### EXERCISE SET
1. From the letter to President Higgins, pull out the passage starting at "Here, you yourself, dear" and ending at "to the world.".
2. In the letter to President Higgins, what was the name of the Irish monthly newspaper the writer set up in Kansas City?

As part of my/our appeal to you to join us, I include here several links for your perusal – they are the voices of ordinary Irish people speaking out from their hearts, but as if against a strong wind.
Here, you yourself, dear President, speak out about what you term ‘rural depopulation’
Rural depopulation and violence in cities should concern all, says Higgins
Here is someone speaking out at the damage being done to rural Ireland
And here is an example of a centre being starved of funding
The event on New Year’s Eve – which will feature a ‘world music’ concert with performers from countries including India to illustrate the all-inclusive, multi-national nature of modern Irish society – and considering the event’s wide international media outreach – is the perfect place – in the shadow of Cnoc Fola and Gola, Árainn Mhór and Tory Islands – for you, President Higgins, to speak about your concerns to the world.
As for me, I am an author and former foreign correspondent for The Irish Times, as well as The Times, London and Time magazine New York. I was born in Ballymurphy in west Belfast and grew up in Andersonstown, beginning my journalism career as as a columnist for the Andersonstown News and later for Belfast Telegraph newspapers.
Upon leaving Ireland in 1981, my last stories focused on the Hunger Strikes of Bobby Sands and other prisoners, I emigrated to America, where I worked first at the United Nations Media Centre in New York, then later in broadcasting in the Midwest, finally having the same journalism position as Ernest Hemingway before me, night reporter – in effect ‘murder writer’ – for The Kansas City Star and Times, later becoming an award-winning medical and science writer.
In my spare time, being interested to promoting Irish culture, I also established an Irish monthly newspaper, The Shamrock, and an Irish Cultural Centre in Kansas City Missouri.
Later, after covering the fall of the Berlin Wall, I left my job in the US and became a volunteer with the Human Rights League, establishing the first journalism schools in eastern Europe, in Romania, where I met my Transylvanian wife, Columbia.
I spent 20 years in Romania, first becoming a foreign correspondent, including writing for The Irish Times about the many Irish volunteers working in orphanages in Bucharest and elsewhere, then working with international NGOs such as the Soros Foundation for an Open Society and the Rockefeller Foundation helping NGOs to establish themselves and teaching them PR and marketing skills and how best to interact with the media to highlight issues of concern whether that be access for disabled people, single mothers or health and education issues.
Later still, I became founder and CEO of a national media and events company, including a national business newspaper and an overnight news service, employing over 35 full-time people with an annual turnover of more than one million euro.
I also established the first-ever St. Patrick’s Day celebrations in Romania, bringing over a large group of Irish musicians every year to play six different city venues with total audiences of more than 10,000 people, including various diplomats and Presidents, Prime Ministers and Ministers of Romania, combining the musical and dance performances with the nation’s first-ever Corporate Citizen and Media Awards. I was also elected chairperson for a number of years of the US Fulbright Commission, helping bright students, regardless of economic background, realise their dreams.
Back here in Donegal, I am an author, creative writing tutor and co-founder with my wife of Ireland Writing Retreat which was recently named by The Guardian newspaper in London among the Top Ten artistic retreats of any kind in Europe.
I am more than willing – in fact, would be utterly delighted – to travel to Dublin to Aras Áras an Uachtaráin to speak personally with you about my appeal for you to attend this special New Year’s Eve event in the heart of the Donegal Gaeltacht.
Even simply meeting you would provide a much-needed morale boost to my local community and the event they/we are organising over New Year’s Eve.

[Saved data entries]
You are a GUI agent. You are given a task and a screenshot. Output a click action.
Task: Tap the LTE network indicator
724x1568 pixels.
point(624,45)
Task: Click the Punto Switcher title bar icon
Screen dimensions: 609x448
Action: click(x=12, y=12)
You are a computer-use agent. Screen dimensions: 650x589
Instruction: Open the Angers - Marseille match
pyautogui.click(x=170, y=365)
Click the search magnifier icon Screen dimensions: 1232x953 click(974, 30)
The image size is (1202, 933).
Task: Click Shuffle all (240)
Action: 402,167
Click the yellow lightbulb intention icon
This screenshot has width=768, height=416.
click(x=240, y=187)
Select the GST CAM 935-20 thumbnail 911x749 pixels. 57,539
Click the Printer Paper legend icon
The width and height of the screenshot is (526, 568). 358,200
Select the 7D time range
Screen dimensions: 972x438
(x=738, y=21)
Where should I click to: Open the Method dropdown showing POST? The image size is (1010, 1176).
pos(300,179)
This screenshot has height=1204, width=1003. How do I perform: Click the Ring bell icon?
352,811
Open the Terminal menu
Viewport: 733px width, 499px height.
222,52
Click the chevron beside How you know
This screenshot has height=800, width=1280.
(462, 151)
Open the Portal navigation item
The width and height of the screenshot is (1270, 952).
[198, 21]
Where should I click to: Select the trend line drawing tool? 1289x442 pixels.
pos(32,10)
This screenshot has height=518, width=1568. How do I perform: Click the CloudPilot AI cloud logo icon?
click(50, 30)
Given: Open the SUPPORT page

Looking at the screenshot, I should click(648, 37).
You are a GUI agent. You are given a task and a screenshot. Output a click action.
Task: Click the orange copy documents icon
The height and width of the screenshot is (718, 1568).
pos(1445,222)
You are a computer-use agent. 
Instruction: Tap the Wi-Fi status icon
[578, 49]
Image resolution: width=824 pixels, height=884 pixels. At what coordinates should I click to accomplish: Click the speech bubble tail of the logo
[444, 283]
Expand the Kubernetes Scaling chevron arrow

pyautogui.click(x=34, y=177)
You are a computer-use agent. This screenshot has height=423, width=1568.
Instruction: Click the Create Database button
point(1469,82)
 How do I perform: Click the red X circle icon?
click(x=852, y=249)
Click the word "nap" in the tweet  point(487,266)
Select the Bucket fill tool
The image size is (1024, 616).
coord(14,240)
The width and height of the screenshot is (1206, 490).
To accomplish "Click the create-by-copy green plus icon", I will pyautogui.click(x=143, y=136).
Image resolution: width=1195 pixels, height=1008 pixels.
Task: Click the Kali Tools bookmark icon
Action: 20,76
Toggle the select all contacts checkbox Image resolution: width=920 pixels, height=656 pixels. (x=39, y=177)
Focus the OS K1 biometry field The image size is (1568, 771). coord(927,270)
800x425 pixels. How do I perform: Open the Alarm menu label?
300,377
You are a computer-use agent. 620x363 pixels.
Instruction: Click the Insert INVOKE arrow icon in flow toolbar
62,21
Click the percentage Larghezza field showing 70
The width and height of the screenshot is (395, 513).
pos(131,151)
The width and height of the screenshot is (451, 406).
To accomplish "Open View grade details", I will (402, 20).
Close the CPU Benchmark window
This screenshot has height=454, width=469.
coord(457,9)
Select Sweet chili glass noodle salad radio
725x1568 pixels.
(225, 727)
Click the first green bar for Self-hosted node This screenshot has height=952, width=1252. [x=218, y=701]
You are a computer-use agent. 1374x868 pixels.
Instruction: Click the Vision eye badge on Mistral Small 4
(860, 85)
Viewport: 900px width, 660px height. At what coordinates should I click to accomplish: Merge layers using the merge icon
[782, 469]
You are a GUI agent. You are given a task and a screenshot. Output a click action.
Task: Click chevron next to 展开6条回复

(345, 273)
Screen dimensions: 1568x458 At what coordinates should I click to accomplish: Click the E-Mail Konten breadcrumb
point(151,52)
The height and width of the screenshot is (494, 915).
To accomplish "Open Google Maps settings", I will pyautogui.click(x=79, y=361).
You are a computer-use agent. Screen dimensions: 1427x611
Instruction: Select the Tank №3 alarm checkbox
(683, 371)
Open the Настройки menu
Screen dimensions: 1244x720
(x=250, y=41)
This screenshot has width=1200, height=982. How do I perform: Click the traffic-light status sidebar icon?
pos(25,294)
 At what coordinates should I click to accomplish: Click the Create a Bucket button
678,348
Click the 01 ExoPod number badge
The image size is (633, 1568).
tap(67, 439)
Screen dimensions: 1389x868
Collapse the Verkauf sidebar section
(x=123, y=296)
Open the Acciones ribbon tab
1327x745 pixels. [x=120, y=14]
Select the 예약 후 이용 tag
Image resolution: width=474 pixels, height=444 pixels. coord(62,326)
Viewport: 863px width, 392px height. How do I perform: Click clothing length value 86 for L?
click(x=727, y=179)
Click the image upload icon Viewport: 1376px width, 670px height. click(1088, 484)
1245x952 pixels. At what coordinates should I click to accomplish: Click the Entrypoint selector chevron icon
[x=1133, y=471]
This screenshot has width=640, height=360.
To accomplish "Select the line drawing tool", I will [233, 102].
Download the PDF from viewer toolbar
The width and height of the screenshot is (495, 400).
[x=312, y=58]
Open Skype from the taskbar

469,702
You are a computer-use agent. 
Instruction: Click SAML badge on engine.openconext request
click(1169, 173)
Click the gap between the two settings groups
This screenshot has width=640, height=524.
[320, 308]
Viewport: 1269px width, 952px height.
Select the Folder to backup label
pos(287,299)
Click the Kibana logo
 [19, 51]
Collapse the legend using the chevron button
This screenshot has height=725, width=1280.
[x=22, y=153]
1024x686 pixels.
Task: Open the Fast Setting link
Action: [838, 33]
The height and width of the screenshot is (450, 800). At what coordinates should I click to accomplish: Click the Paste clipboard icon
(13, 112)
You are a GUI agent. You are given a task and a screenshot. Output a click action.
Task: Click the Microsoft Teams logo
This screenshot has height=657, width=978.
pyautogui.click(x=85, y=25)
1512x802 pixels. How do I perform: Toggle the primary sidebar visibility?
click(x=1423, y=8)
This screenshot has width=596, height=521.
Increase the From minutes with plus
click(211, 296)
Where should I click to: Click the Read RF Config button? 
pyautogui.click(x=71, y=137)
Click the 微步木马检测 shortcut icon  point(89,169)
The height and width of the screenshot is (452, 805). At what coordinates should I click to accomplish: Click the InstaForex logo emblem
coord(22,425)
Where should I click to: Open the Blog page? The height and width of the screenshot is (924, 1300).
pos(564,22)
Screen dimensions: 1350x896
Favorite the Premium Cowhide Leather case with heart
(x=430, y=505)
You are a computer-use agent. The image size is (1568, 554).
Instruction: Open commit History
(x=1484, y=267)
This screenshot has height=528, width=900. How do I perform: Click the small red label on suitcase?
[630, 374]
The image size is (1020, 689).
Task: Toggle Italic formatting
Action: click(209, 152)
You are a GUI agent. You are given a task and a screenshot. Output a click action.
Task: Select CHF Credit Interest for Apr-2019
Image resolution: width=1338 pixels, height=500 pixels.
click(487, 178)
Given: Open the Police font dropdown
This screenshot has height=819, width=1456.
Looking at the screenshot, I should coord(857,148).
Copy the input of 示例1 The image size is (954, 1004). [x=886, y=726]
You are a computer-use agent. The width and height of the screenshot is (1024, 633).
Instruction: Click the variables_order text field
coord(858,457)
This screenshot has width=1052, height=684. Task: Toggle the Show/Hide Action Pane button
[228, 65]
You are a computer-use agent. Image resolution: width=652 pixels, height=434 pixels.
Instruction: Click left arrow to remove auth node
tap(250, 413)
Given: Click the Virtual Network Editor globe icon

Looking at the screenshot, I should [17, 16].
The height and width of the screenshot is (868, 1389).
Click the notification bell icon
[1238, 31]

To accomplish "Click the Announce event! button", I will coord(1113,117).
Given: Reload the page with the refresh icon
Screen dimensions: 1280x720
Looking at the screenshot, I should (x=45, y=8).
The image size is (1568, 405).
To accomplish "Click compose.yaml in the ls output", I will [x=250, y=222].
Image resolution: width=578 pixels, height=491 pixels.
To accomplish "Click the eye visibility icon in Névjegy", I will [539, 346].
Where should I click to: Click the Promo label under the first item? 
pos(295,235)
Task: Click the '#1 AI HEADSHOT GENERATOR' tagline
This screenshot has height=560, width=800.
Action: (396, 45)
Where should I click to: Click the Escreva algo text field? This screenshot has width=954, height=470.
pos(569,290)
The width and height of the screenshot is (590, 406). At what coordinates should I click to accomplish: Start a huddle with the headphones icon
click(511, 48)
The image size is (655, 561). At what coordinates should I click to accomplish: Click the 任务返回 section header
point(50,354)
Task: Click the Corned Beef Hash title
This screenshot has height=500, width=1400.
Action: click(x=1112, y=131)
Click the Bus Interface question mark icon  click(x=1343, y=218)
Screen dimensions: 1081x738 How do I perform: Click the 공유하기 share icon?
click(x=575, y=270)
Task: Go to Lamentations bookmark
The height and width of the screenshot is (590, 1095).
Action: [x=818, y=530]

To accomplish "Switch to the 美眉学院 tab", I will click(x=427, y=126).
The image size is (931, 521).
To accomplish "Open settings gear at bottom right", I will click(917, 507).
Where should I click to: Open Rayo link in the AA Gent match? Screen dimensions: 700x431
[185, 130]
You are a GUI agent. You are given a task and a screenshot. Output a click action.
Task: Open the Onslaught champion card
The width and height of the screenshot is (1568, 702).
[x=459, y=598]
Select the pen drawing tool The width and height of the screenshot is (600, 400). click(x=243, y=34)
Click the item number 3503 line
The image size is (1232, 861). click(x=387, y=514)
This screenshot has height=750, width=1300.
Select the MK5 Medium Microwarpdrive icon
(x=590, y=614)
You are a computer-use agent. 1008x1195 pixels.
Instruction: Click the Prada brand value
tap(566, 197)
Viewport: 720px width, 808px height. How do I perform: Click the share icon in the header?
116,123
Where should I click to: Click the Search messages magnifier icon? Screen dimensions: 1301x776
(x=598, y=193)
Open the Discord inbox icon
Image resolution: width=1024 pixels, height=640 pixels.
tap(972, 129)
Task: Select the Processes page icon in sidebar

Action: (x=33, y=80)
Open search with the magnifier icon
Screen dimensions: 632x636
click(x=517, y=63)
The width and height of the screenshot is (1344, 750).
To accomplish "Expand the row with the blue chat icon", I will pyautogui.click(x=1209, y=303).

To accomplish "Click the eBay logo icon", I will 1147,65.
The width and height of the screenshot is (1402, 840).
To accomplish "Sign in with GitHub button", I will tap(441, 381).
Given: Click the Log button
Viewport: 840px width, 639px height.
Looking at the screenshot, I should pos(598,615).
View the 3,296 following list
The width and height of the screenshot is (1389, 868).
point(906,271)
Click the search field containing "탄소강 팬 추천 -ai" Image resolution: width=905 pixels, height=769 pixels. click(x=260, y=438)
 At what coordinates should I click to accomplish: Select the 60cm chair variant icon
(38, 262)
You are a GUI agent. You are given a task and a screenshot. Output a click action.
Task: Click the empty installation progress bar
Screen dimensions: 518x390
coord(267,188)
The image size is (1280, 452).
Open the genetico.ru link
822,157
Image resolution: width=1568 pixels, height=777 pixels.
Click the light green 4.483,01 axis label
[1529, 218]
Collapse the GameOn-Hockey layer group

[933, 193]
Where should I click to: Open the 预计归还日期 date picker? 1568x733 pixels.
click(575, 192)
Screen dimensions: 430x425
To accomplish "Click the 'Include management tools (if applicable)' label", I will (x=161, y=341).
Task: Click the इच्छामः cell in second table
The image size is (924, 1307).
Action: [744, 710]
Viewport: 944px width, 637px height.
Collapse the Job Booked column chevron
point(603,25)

### OUTPUTS IN ORDER
1.
Here, you yourself, dear President, speak out about what you term ‘rural depopulation’
Rural depopulation and violence in cities should concern all, says Higgins
Here is someone speaking out at the damage being done to rural Ireland
And here is an example of a centre being starved of funding
The event on New Year’s Eve – which will feature a ‘world music’ concert with performers from countries including India to illustrate the all-inclusive, multi-national nature of modern Irish society – and considering the event’s wide international media outreach – is the perfect place – in the shadow of Cnoc Fola and Gola, Árainn Mhór and Tory Islands – for you, President Higgins, to speak about your concerns to the world.

2. The Shamrock